Alpha Arsano, from the Sustainable Design Lab at MIT, and Arno Schlueter, from the Institute of Technology in Architecture at ETH Zurich, made separate presentations on reducing energy demand in buildings through high-tech means. Arsano presented a computerized design tool for natural ventilation in houses, while Schlueter discussed the mechanical design of an office building in Singapore that uses water rather than air as a cooling medium. Though both engineering approaches were interesting, the presentation by Alexandria Lafci, co-founder of the social housing nonprofit New Story, was most aligned with the potential of a manual-digital hybrid. Lafci discussed a 3D-printed house that her company has developed with a larger team, what was built as a proof-of-concept house in Austin, Texas, last year. It must have worked well, since last month the team announced the groundbreaking for a 3D-printed community in Latin America. The large Vulcan 3D printer, which can print a house in 48 hours, would do its job on site, like a portable version of Rauch's earth printer.
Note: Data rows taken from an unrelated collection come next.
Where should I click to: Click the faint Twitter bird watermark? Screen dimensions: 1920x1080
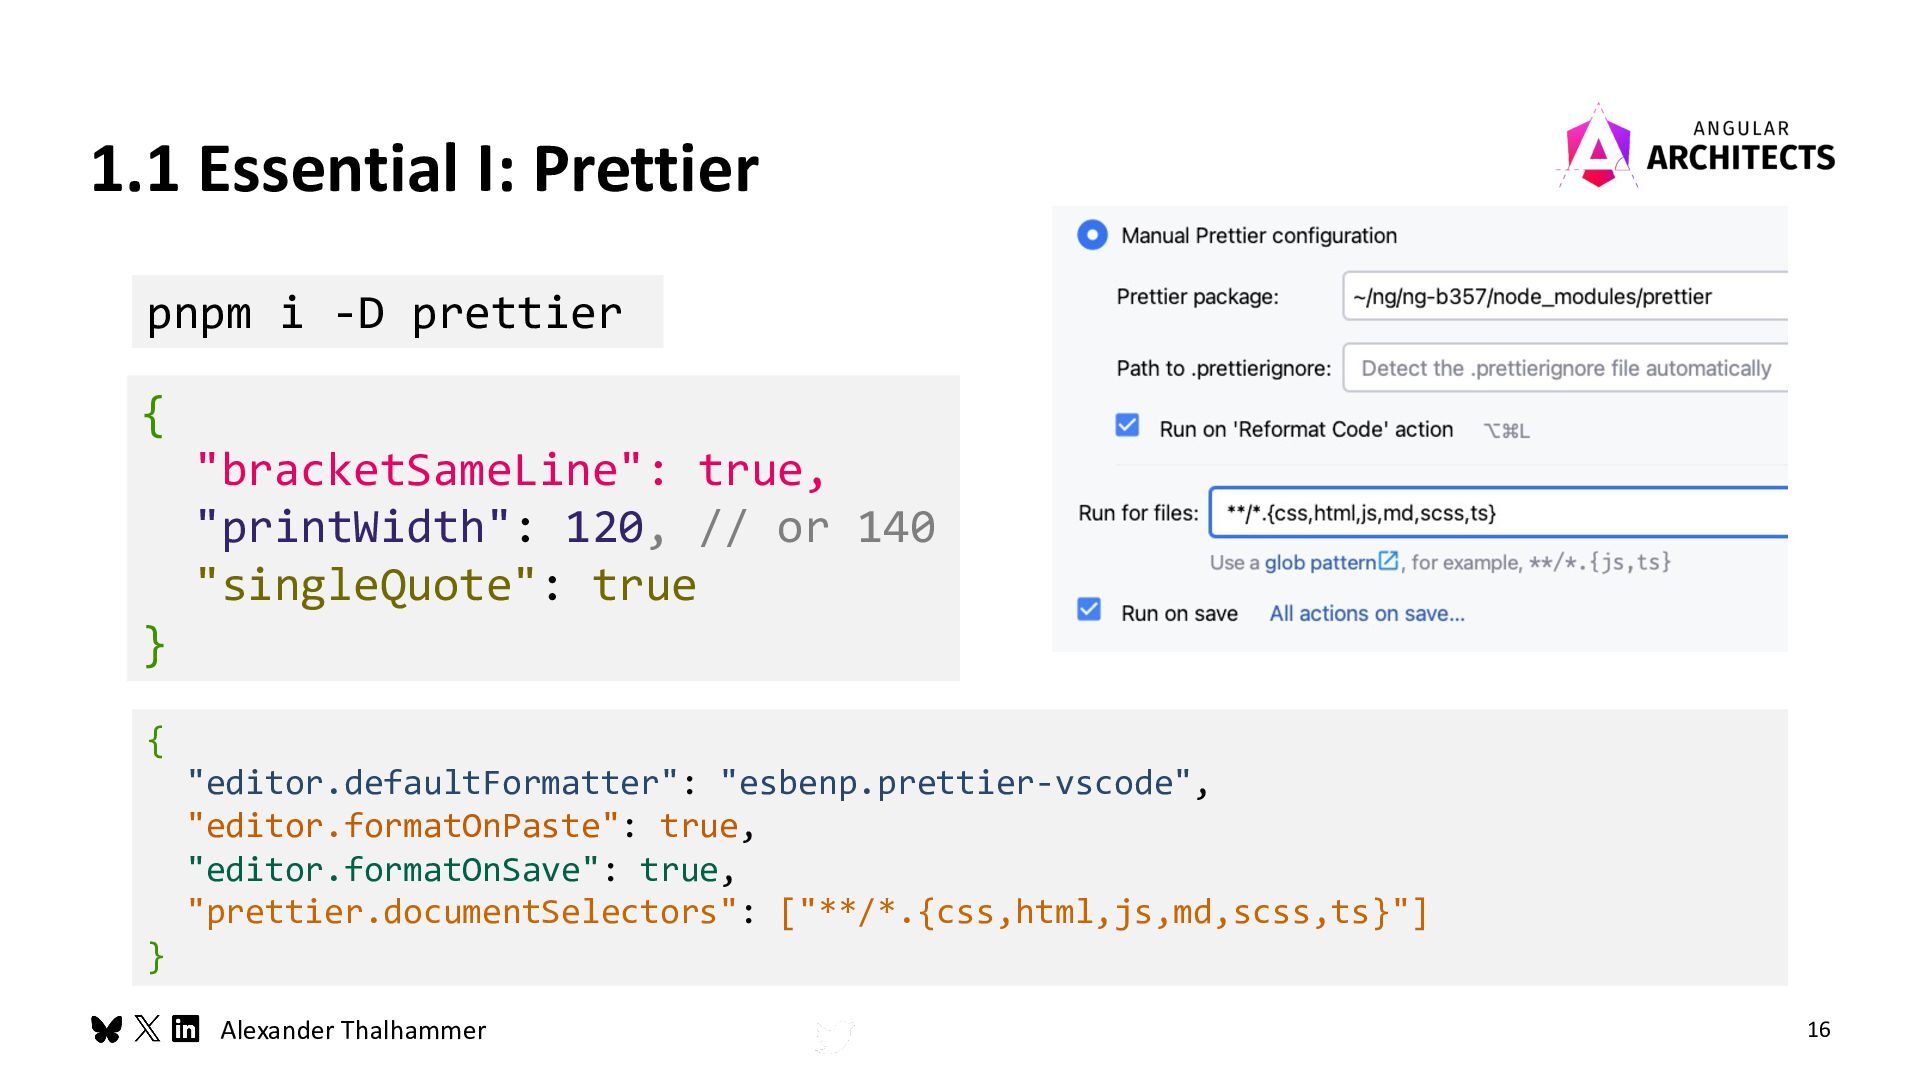[834, 1037]
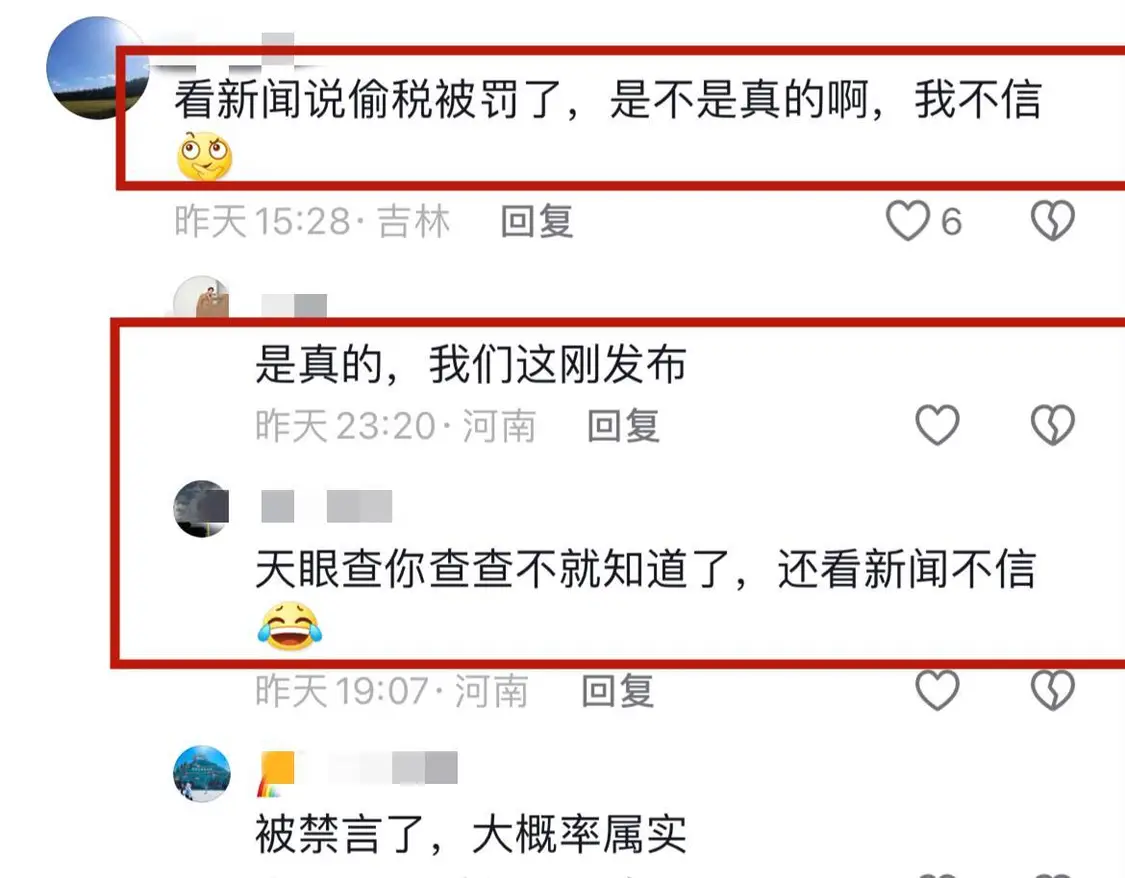Screen dimensions: 1125x878
Task: Select the reply text 是真的，我们这刚发布
Action: (x=471, y=364)
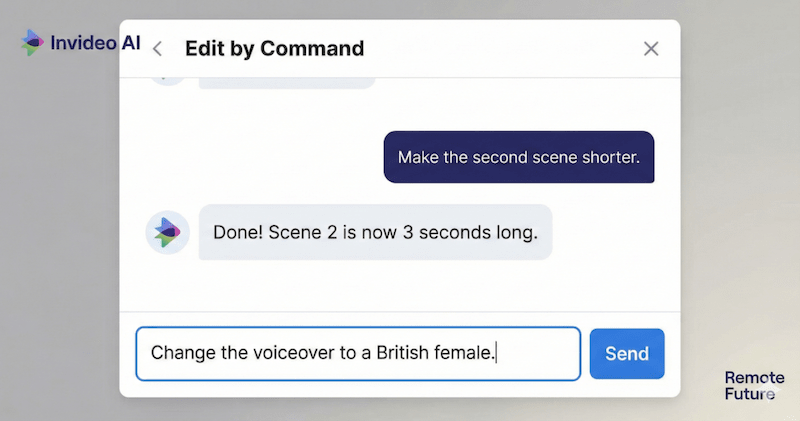Click the word 'Change' in the command box
This screenshot has width=800, height=421.
(180, 353)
Even though New Story's houses eliminate nearly all construction waste they would be made out of concrete rather than a carbon-neutral material.
Rendering of 3D-printed community proposed for a location in Latin America. (Image courtesy of fuseproject)
With ten presentations addressing the manual-digital theme, it was those by Martin Rauch and Alexandria Lafci that were most promising for a sustainable future. Both use digital fabrication to "print" materials, rammed earth in the first case and concrete in the second. While computerized construction carries with it the specter of job loss, the speed at which they can produce habitable environments is closely aligned with the need for durable housing in many parts of the developing world. A best-case scenario (though not a silver bullet solution for all problems) would combine the on-site robotics of New Story's printer with the zero-carbon output of the Lehm Ton Erde printer: 3D-printed, zero-carbon dwellings for the 90%.
World-Architects travel and accommodations for the LafargeHolcim Forum were made possible by the LafargeHolcim Foundation.